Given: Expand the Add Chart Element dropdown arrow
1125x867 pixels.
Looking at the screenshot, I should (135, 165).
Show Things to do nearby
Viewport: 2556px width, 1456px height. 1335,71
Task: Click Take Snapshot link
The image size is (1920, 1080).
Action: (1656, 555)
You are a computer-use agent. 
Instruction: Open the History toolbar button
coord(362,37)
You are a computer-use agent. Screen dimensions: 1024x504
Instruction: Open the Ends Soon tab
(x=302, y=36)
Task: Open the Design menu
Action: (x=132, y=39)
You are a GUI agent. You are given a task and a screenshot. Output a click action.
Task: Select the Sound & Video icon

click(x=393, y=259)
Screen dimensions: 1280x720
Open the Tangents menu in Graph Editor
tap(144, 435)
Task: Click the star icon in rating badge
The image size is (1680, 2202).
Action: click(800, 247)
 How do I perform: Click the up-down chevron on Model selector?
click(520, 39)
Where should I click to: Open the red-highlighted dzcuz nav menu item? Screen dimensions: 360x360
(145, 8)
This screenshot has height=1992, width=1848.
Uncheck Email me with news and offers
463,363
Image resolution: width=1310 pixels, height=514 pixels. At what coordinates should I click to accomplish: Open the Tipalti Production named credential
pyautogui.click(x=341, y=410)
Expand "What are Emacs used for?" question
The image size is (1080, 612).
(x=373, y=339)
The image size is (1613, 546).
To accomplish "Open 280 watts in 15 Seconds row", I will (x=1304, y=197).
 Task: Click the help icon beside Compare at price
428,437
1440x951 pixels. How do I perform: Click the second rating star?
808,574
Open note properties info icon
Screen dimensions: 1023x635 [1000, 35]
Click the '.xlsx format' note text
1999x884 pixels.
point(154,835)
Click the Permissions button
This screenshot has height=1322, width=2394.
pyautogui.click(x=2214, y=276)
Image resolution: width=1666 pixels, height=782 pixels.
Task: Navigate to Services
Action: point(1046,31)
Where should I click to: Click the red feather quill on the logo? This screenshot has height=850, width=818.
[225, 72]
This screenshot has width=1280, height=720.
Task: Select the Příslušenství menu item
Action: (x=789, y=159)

● DIRECTIVE
Copy the material above verbatim, keeping every line in its original order.

● EXERCISE SOLUTION
Given: Expand the Add Chart Element dropdown arrow
1125x867 pixels.
Looking at the screenshot, I should (135, 165).
Show Things to do nearby
Viewport: 2556px width, 1456px height. 1335,71
Task: Click Take Snapshot link
The image size is (1920, 1080).
Action: (1656, 555)
You are a computer-use agent. 
Instruction: Open the History toolbar button
coord(362,37)
You are a computer-use agent. Screen dimensions: 1024x504
Instruction: Open the Ends Soon tab
(x=302, y=36)
Task: Open the Design menu
Action: (x=132, y=39)
You are a GUI agent. You are given a task and a screenshot. Output a click action.
Task: Select the Sound & Video icon

click(x=393, y=259)
Screen dimensions: 1280x720
Open the Tangents menu in Graph Editor
tap(144, 435)
Task: Click the star icon in rating badge
The image size is (1680, 2202).
Action: click(800, 247)
 How do I perform: Click the up-down chevron on Model selector?
click(520, 39)
Where should I click to: Open the red-highlighted dzcuz nav menu item? Screen dimensions: 360x360
(145, 8)
This screenshot has height=1992, width=1848.
Uncheck Email me with news and offers
463,363
Image resolution: width=1310 pixels, height=514 pixels. At what coordinates should I click to accomplish: Open the Tipalti Production named credential
pyautogui.click(x=341, y=410)
Expand "What are Emacs used for?" question
The image size is (1080, 612).
(x=373, y=339)
The image size is (1613, 546).
To accomplish "Open 280 watts in 15 Seconds row", I will (x=1304, y=197).
 Task: Click the help icon beside Compare at price
428,437
1440x951 pixels. How do I perform: Click the second rating star?
808,574
Open note properties info icon
Screen dimensions: 1023x635 [1000, 35]
Click the '.xlsx format' note text
1999x884 pixels.
point(154,835)
Click the Permissions button
This screenshot has height=1322, width=2394.
pyautogui.click(x=2214, y=276)
Image resolution: width=1666 pixels, height=782 pixels.
Task: Navigate to Services
Action: point(1046,31)
Where should I click to: Click the red feather quill on the logo? This screenshot has height=850, width=818.
[225, 72]
This screenshot has width=1280, height=720.
Task: Select the Příslušenství menu item
Action: (x=789, y=159)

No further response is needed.